The BrEaST dataset is the first breast ultrasound dataset containing patient-level labels, image-level annotations, and tumor-level labels with all cases confirmed by follow-up care or core needle biopsy result. To enable research into breast disease detection, tumor segmentation and classification, the BrEaST dataset is made publicly available with the CC-BY 4.0 license.

Abstract:
Manual image segmentations are naturally subject to inaccuracies related to systematic errors (due to the tools used, eye-hand coordination, etc.). This was noted earlier when a simplified accuracy scale was proposed [1]. This scale arbitrarily divides a given range of values of the Kappa measurement parameter into classes: almost perfect (>0.80), substantial (0.61 - 0.80), moderate (0.41 - 0.60), fair (0.21 - 0.40), slight (0.00 - 0.21) and poor (< 0.00). However, the determination of threshold values between classes is not entirely clear and seems to be application-dependent. This is particularly important for images in which the tumor-normal tissue boundary can be very indistinct, as is observed in ultrasound imaging of the most common cancer in women - breast cancer [2]. In machine learning, there is an ongoing contest over the values of performance indicators obtained from new neural network architecture without accounting for any ground truth bias.

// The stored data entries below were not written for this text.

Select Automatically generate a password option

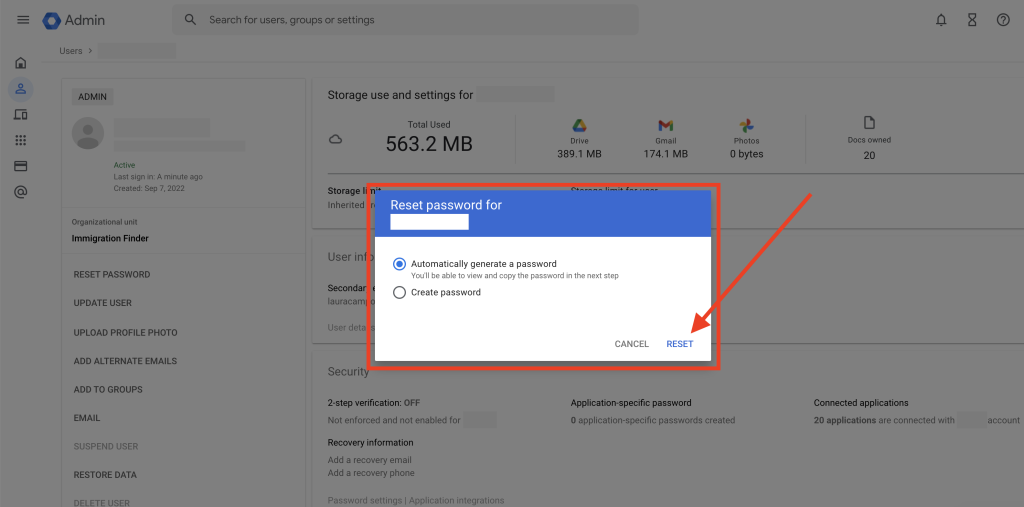tap(400, 264)
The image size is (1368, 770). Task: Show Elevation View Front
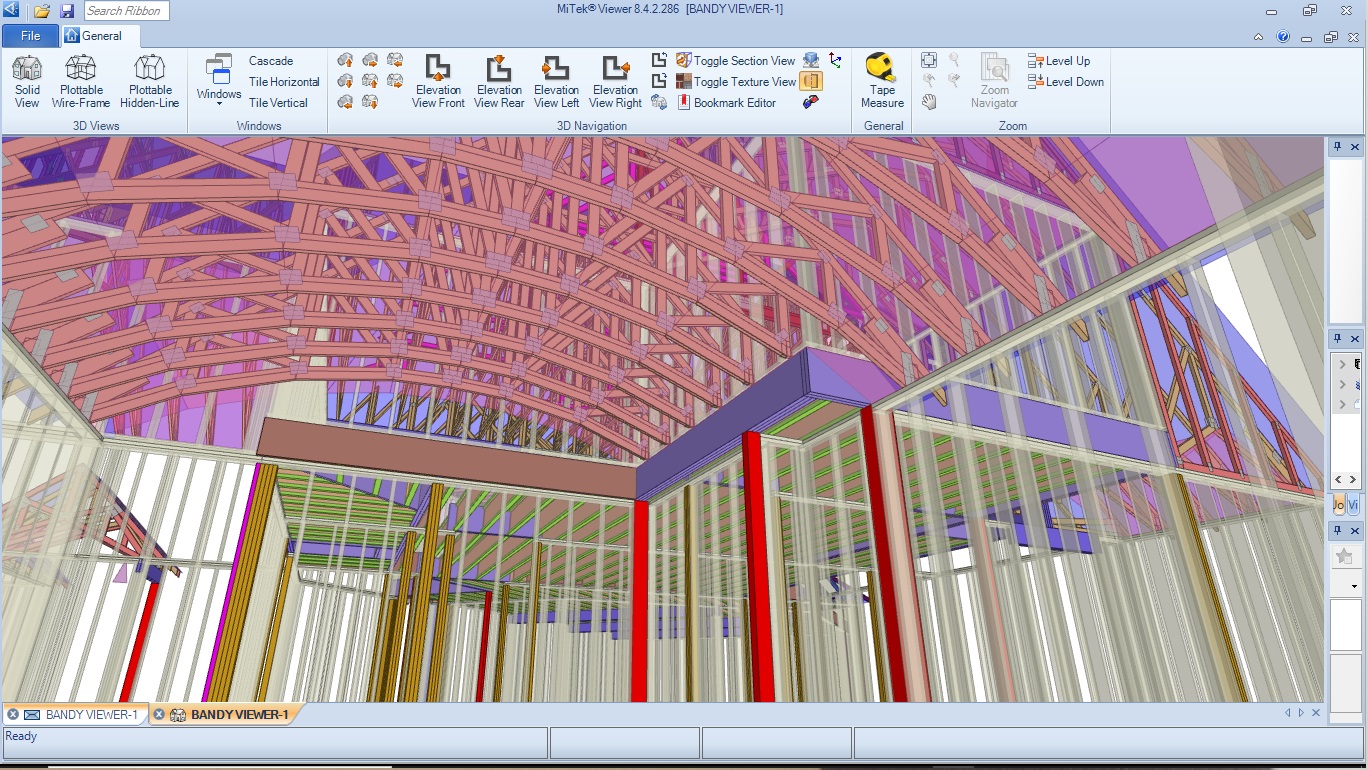pyautogui.click(x=438, y=81)
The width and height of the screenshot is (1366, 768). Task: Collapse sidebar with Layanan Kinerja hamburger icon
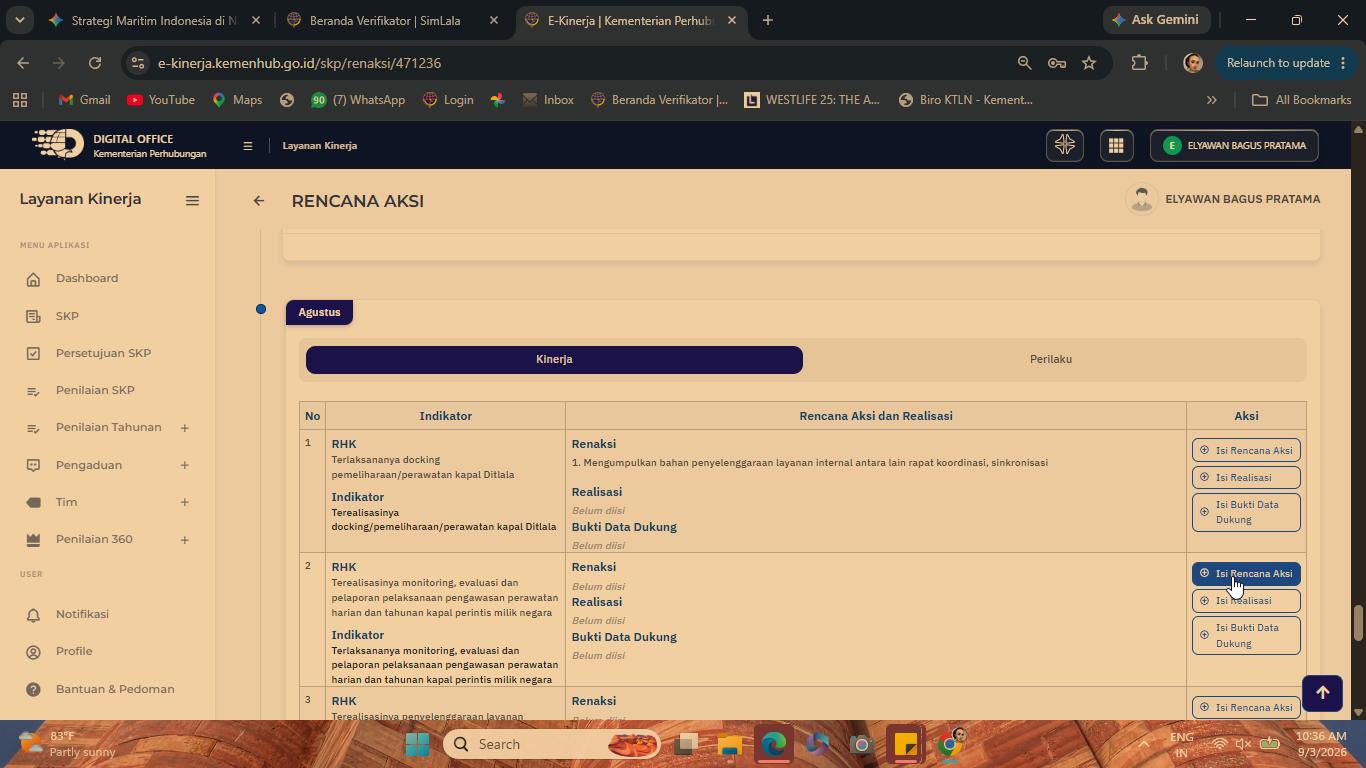192,200
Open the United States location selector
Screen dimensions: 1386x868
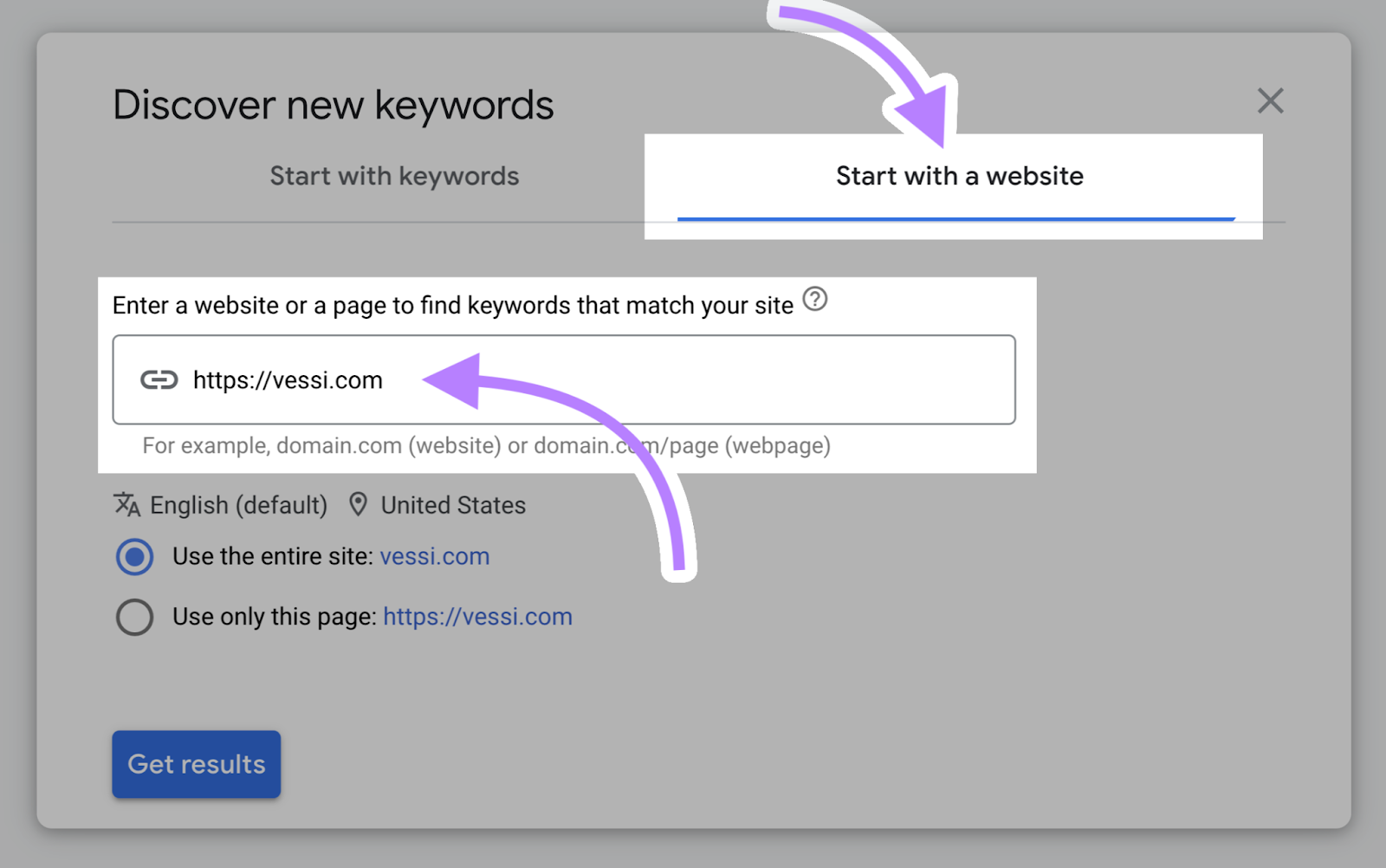pyautogui.click(x=452, y=504)
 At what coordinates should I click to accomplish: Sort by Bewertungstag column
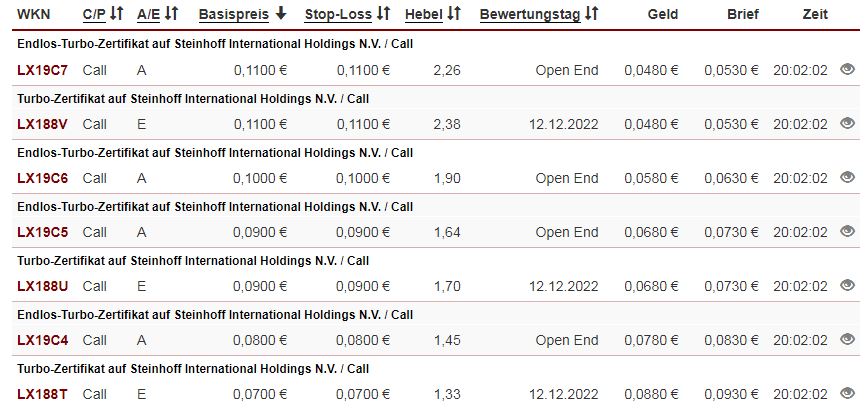point(539,15)
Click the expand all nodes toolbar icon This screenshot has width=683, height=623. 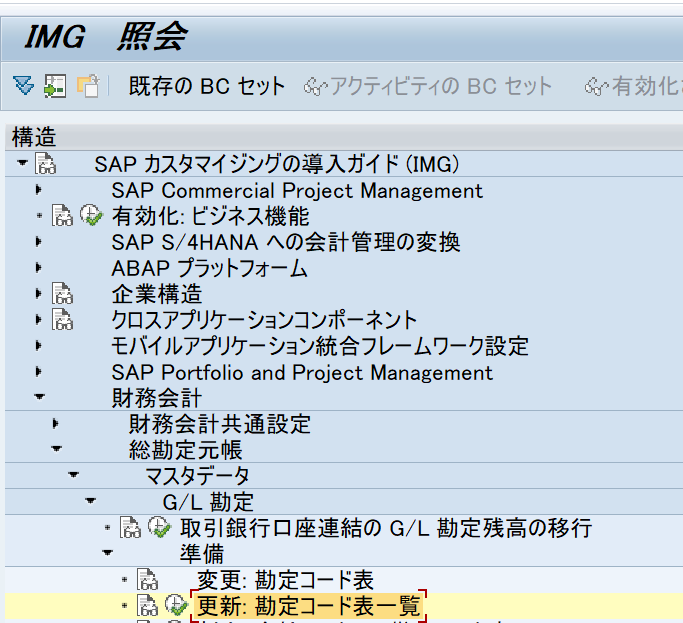tap(23, 86)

This raises the question of what relevance, from a segmentation quality point of view, a gain at the level of single percentages has [3] if the references have much greater uncertainty. So far, research on this topic has been limited. The relationship between the segmentations of breast tumors on ultrasound images provided by three radiologists and those obtained using deep learning model has been studied in [4]. Unfortunately, the indicated segmentation contour sometimes varied widely in all three cases. A cursory analysis by multiple physicians, which focused only on the Kappa coefficient in the context of physicians’ BI-RADS category assignments, was conducted in the [5]. In this article, we present a preliminary analysis of the accuracy of experts’ manually prepared binary breast cancer masks on ultrasound images and their impact on performance metrics commonly used in machine learning. In addition, we examined how tumor type or BI-RADS category [6] affects the accuracy of tumor contouring.